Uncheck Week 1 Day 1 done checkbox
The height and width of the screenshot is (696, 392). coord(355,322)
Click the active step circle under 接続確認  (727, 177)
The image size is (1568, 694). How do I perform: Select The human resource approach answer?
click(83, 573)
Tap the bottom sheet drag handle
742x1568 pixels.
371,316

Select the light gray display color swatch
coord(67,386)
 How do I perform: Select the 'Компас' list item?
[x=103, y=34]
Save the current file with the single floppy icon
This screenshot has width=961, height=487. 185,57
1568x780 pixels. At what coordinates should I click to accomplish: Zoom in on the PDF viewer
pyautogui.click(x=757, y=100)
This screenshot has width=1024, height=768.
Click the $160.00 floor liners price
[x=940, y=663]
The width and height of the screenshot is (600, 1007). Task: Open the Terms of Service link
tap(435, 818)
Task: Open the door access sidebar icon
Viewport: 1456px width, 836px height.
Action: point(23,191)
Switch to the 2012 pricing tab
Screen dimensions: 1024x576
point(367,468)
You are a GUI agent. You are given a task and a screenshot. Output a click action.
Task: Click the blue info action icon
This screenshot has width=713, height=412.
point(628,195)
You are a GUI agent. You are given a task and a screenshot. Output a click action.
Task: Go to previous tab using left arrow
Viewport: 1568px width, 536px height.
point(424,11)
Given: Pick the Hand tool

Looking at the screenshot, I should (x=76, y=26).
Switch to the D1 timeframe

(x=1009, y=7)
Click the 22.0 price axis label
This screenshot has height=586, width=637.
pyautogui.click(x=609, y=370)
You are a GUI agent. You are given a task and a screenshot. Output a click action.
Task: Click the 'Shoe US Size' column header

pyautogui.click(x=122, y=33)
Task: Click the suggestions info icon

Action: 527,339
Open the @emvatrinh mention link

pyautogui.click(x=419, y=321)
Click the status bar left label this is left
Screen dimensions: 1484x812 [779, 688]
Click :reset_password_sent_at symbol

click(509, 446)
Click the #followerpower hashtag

### WHAT THE EXERCISE ASKS
Extract the complete data, matching each line exactly.

### RESULT FOR THIS TASK
Uncheck Week 1 Day 1 done checkbox
The height and width of the screenshot is (696, 392). coord(355,322)
Click the active step circle under 接続確認  (727, 177)
The image size is (1568, 694). How do I perform: Select The human resource approach answer?
click(83, 573)
Tap the bottom sheet drag handle
742x1568 pixels.
371,316

Select the light gray display color swatch
coord(67,386)
 How do I perform: Select the 'Компас' list item?
[x=103, y=34]
Save the current file with the single floppy icon
This screenshot has width=961, height=487. 185,57
1568x780 pixels. At what coordinates should I click to accomplish: Zoom in on the PDF viewer
pyautogui.click(x=757, y=100)
This screenshot has width=1024, height=768.
Click the $160.00 floor liners price
[x=940, y=663]
The width and height of the screenshot is (600, 1007). Task: Open the Terms of Service link
tap(435, 818)
Task: Open the door access sidebar icon
Viewport: 1456px width, 836px height.
Action: point(23,191)
Switch to the 2012 pricing tab
Screen dimensions: 1024x576
point(367,468)
You are a GUI agent. You are given a task and a screenshot. Output a click action.
Task: Click the blue info action icon
This screenshot has width=713, height=412.
point(628,195)
You are a GUI agent. You are given a task and a screenshot. Output a click action.
Task: Go to previous tab using left arrow
Viewport: 1568px width, 536px height.
point(424,11)
Given: Pick the Hand tool

Looking at the screenshot, I should (x=76, y=26).
Switch to the D1 timeframe

(x=1009, y=7)
Click the 22.0 price axis label
This screenshot has height=586, width=637.
pyautogui.click(x=609, y=370)
You are a GUI agent. You are given a task and a screenshot. Output a click action.
Task: Click the 'Shoe US Size' column header

pyautogui.click(x=122, y=33)
Task: Click the suggestions info icon

Action: 527,339
Open the @emvatrinh mention link

pyautogui.click(x=419, y=321)
Click the status bar left label this is left
Screen dimensions: 1484x812 [779, 688]
Click :reset_password_sent_at symbol

click(509, 446)
Click the #followerpower hashtag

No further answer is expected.